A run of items
┏━━

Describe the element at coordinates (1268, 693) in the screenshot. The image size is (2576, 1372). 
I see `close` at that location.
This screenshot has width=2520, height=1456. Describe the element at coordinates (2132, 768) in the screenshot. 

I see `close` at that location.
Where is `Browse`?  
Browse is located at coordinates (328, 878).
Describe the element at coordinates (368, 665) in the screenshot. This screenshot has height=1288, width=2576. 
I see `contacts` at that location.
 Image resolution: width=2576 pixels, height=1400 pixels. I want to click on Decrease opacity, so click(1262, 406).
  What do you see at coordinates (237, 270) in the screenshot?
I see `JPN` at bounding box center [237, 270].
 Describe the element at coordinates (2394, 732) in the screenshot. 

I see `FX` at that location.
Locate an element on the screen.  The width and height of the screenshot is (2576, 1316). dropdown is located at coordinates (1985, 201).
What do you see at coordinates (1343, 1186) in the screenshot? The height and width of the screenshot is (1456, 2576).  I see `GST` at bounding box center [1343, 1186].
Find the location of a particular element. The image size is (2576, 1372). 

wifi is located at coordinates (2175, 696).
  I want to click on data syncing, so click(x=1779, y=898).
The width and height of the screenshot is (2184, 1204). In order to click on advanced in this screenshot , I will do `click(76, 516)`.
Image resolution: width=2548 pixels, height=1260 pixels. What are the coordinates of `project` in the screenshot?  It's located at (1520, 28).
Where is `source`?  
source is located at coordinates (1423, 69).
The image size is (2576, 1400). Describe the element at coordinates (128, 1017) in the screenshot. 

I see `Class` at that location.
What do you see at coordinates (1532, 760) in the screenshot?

┗━━

▶ _Task_:
Reproduce every one of the items above word for word.

▶ _Answer to this task_:
Describe the element at coordinates (1268, 693) in the screenshot. The image size is (2576, 1372). 
I see `close` at that location.
This screenshot has width=2520, height=1456. Describe the element at coordinates (2132, 768) in the screenshot. 

I see `close` at that location.
Where is `Browse`?  
Browse is located at coordinates (328, 878).
Describe the element at coordinates (368, 665) in the screenshot. This screenshot has height=1288, width=2576. 
I see `contacts` at that location.
 Image resolution: width=2576 pixels, height=1400 pixels. I want to click on Decrease opacity, so click(1262, 406).
  What do you see at coordinates (237, 270) in the screenshot?
I see `JPN` at bounding box center [237, 270].
 Describe the element at coordinates (2394, 732) in the screenshot. 

I see `FX` at that location.
Locate an element on the screen.  The width and height of the screenshot is (2576, 1316). dropdown is located at coordinates (1985, 201).
What do you see at coordinates (1343, 1186) in the screenshot? The height and width of the screenshot is (1456, 2576).  I see `GST` at bounding box center [1343, 1186].
Find the location of a particular element. The image size is (2576, 1372). 

wifi is located at coordinates (2175, 696).
  I want to click on data syncing, so click(x=1779, y=898).
The width and height of the screenshot is (2184, 1204). In order to click on advanced in this screenshot , I will do `click(76, 516)`.
Image resolution: width=2548 pixels, height=1260 pixels. What are the coordinates of `project` in the screenshot?  It's located at (1520, 28).
Where is `source`?  
source is located at coordinates (1423, 69).
The image size is (2576, 1400). Describe the element at coordinates (128, 1017) in the screenshot. 

I see `Class` at that location.
What do you see at coordinates (1532, 760) in the screenshot?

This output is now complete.